53. Nemi D’ Agostino: The Philosophical Bias in Hemingway's Works
In spite of all his brave restlessness, Hemingway’s basic attitude to reality remained unchanged from In Our Time to The Old Man and The Sea. Life is a solitary struggle, desperate fever of action, conscious of having no sense or reason beyond itself. Nothing in it: that can be justified, bettered or saved, no problem that can really be set and solved. In this fundamentally non-religious world man can rage and die and the writer, the defender of humanity, looks sadly and impotently on over the fence. For he too must cling to his own rigid code, in cultivating his small golden garden. Art, as Goethe said in another context and in another time, is the attempt of the individual to save himself from the destructive power of the All.
Hemingway is not, of course, an easy writer. In his personality are concealed romantic, puritanical, irrationalistic elements. He felt the crisis of romantic individualism in all its complexity, and his characters are also engaged in living out the deep and tormenting problem of liberty of which Mann speaks in Meine Zeit. It is true that only the characters in his youthful works are fully symbolic of their own time, while his later heroes are figures in a myth which grows more rigid, artificial and poetically ineffective.

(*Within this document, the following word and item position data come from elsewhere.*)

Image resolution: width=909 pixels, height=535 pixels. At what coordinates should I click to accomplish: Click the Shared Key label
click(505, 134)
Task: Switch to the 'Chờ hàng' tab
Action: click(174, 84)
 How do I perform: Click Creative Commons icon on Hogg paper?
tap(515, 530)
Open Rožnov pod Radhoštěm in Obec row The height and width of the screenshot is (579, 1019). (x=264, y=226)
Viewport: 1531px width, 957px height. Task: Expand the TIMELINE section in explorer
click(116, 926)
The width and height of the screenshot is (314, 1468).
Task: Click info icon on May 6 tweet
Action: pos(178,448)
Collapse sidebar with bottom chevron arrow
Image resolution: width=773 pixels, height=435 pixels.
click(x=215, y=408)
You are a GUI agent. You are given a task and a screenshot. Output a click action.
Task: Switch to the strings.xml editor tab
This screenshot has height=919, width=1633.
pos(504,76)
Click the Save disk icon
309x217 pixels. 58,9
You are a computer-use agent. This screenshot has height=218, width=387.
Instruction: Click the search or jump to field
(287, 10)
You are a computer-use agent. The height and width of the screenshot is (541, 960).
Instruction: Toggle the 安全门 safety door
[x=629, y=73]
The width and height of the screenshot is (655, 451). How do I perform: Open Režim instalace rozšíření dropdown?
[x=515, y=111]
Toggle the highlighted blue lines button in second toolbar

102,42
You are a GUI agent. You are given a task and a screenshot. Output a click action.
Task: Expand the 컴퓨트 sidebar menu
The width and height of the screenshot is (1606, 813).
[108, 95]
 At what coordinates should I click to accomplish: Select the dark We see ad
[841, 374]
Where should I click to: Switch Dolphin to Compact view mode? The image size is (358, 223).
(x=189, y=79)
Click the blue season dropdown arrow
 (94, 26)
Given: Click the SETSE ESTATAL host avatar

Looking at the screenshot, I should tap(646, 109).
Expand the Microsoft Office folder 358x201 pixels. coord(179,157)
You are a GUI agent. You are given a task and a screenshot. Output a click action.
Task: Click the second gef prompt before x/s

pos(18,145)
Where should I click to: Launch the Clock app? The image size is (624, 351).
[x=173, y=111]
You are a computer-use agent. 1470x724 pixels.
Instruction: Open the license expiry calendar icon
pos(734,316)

It is also true, although Hemingway’s effort toward the ideal of the great European novel yielded noble results, so that even his failures are not devoid of dignity and interest, his true genius tended to express itself in an elementary narrative form, in the limpidity of a lyrical and subjective “imagism,” which apparenly simplifies the context of life, but in effect contrives to include, in the sort of essential emotion it presents, a wide range of connotations. He is at his best in A Farewell to Arms, in The Sun Also Rises and in his early short stories. These works, springing from the climate of war and in its aftermath, will certainly continue to hold a very important place in American literature. The vast influence they had until the Forties on the young novelists both of America and Europe has many negative and ephemeral aspects, but has also been seriously constructive: in helping for instance young European writers to break away from narrow literary zones, to seek rejuvenation in greater closeness to present life, to revitalize their language, and also to turn back to certain forgotten lessons of the past.